### Work instruction:
If an entry holds a picture, drop the picture but restate the entry word for word.
================
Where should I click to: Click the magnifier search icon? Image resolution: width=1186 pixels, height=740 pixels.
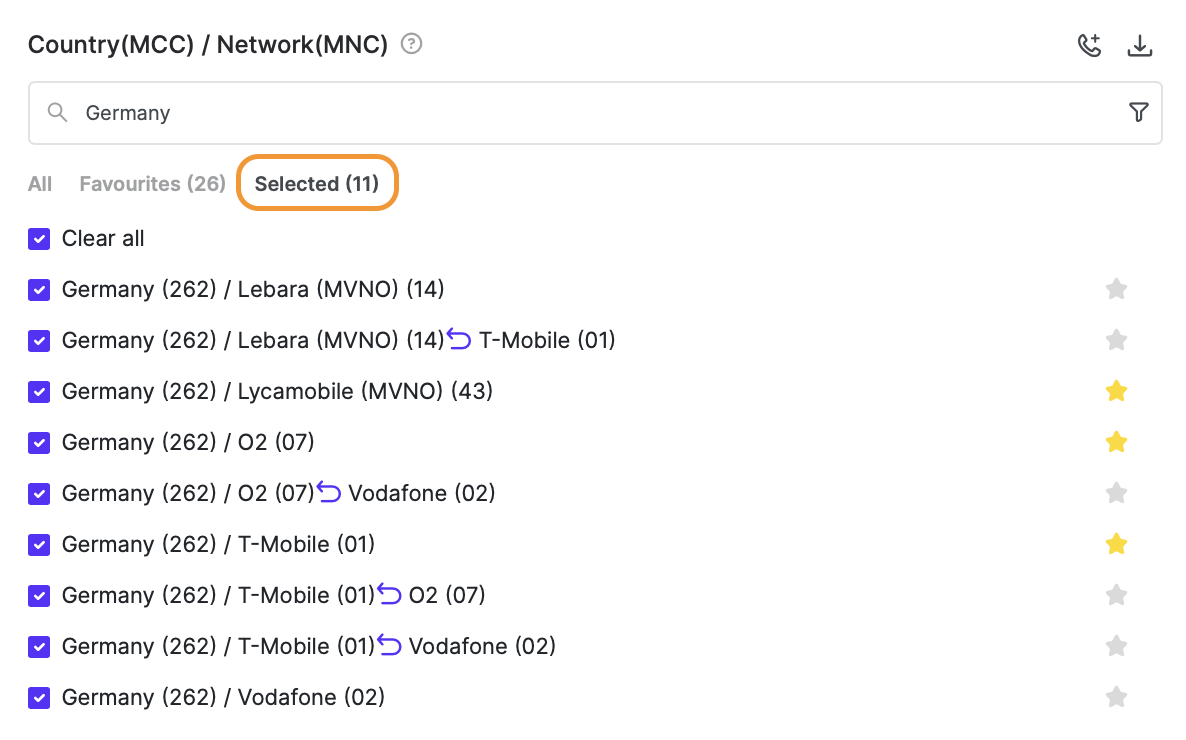[58, 112]
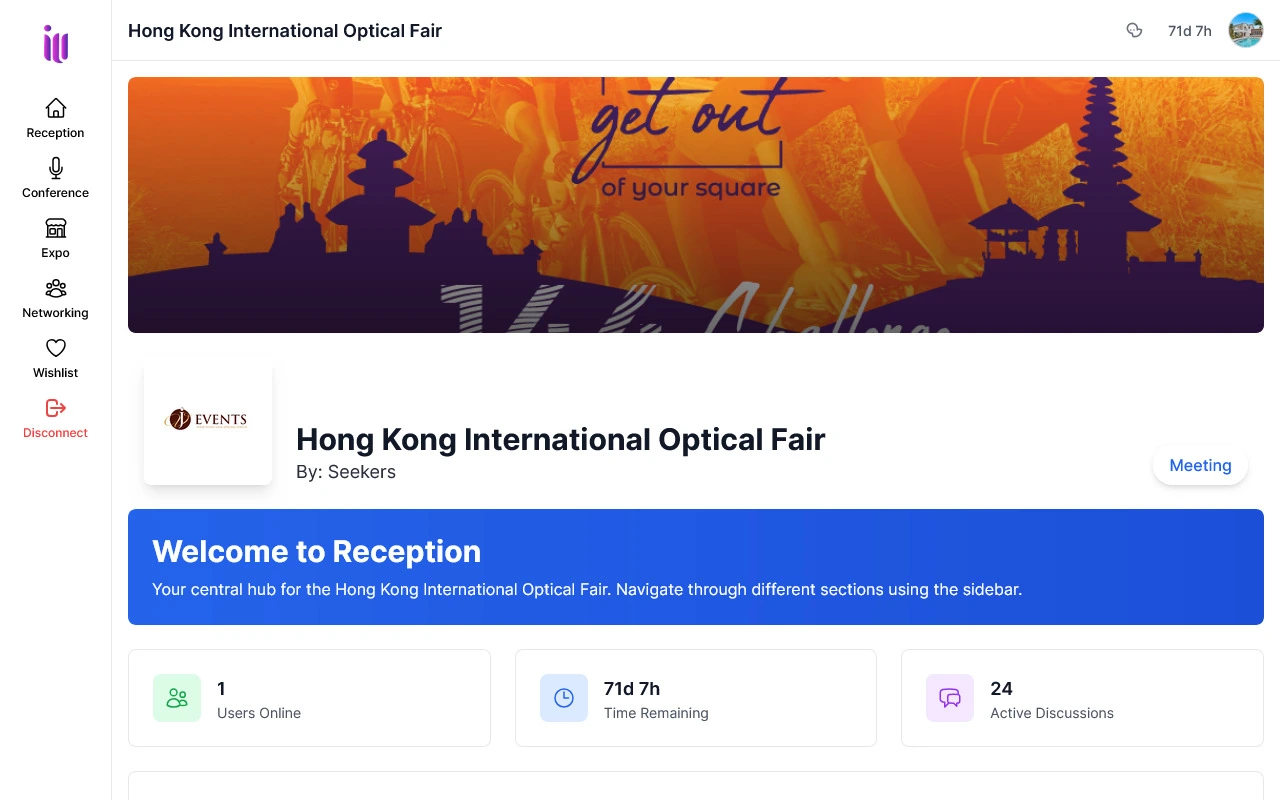Open Conference via the microphone icon
Viewport: 1280px width, 800px height.
55,168
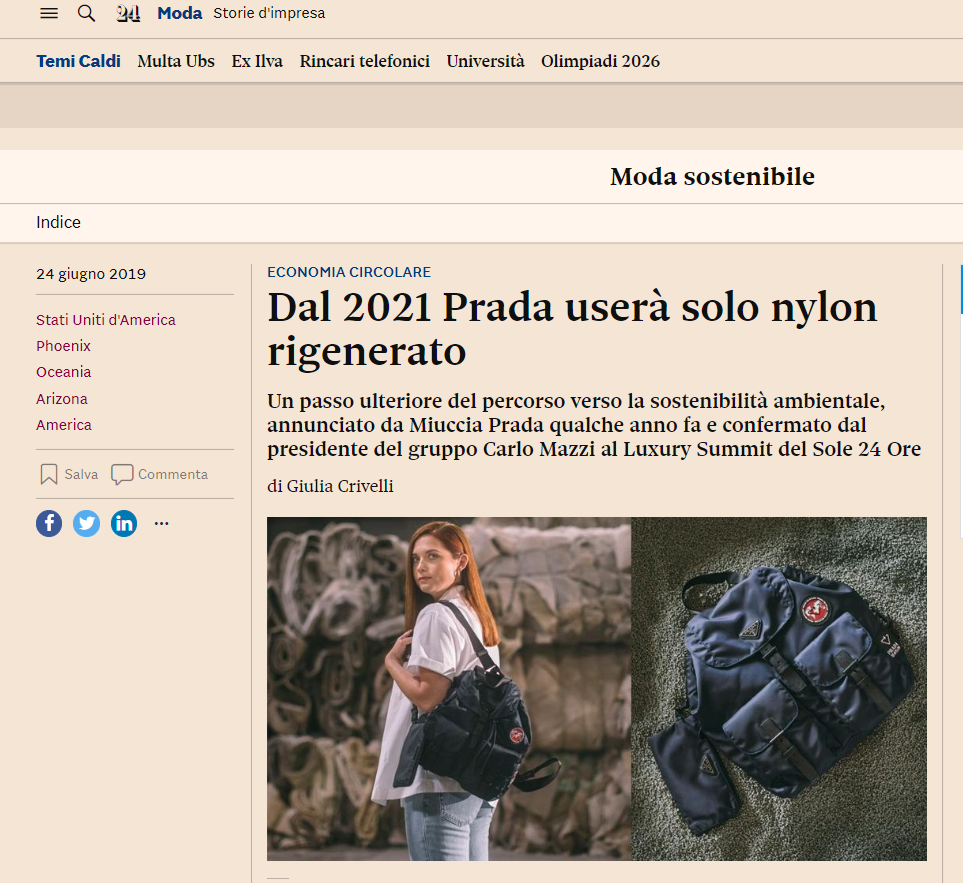
Task: Share the article on Facebook
Action: (x=48, y=523)
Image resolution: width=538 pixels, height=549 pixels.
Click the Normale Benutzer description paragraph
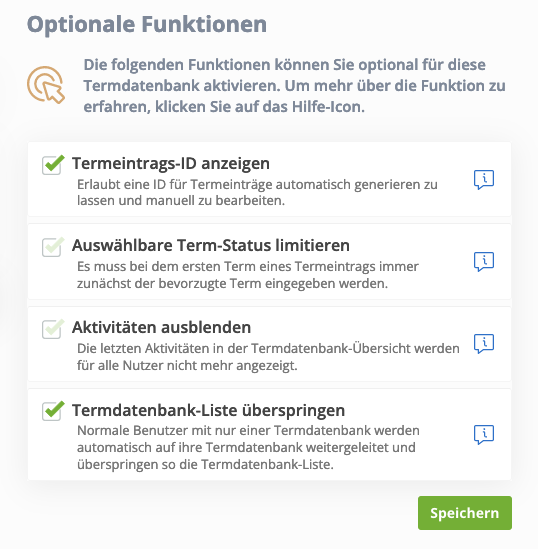pos(248,447)
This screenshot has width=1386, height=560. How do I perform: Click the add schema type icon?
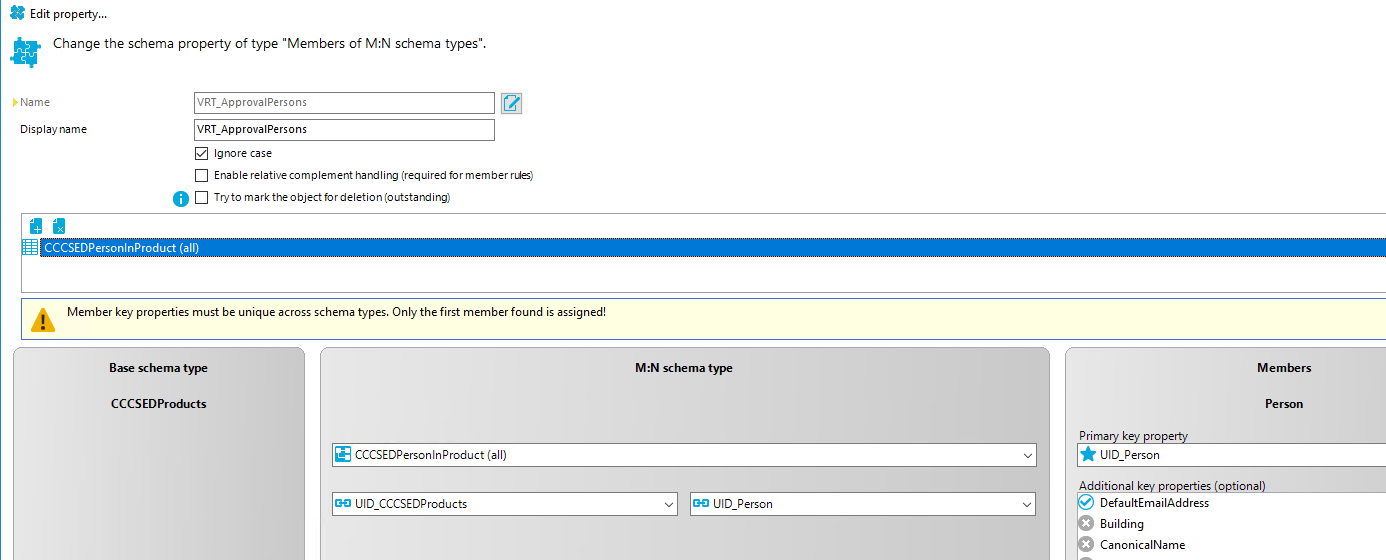click(x=37, y=226)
================
### Written answer:
Where should I click to: Click the magnifier search icon? Image resolution: width=1186 pixels, height=740 pixels.
[58, 112]
Open Conference via the microphone icon
Viewport: 1280px width, 800px height.
55,168
Task: Share the article on Facebook
Action: (x=48, y=523)
Image resolution: width=538 pixels, height=549 pixels.
Click the Normale Benutzer description paragraph
pos(248,447)
This screenshot has width=1386, height=560. How do I perform: Click the add schema type icon?
click(x=37, y=226)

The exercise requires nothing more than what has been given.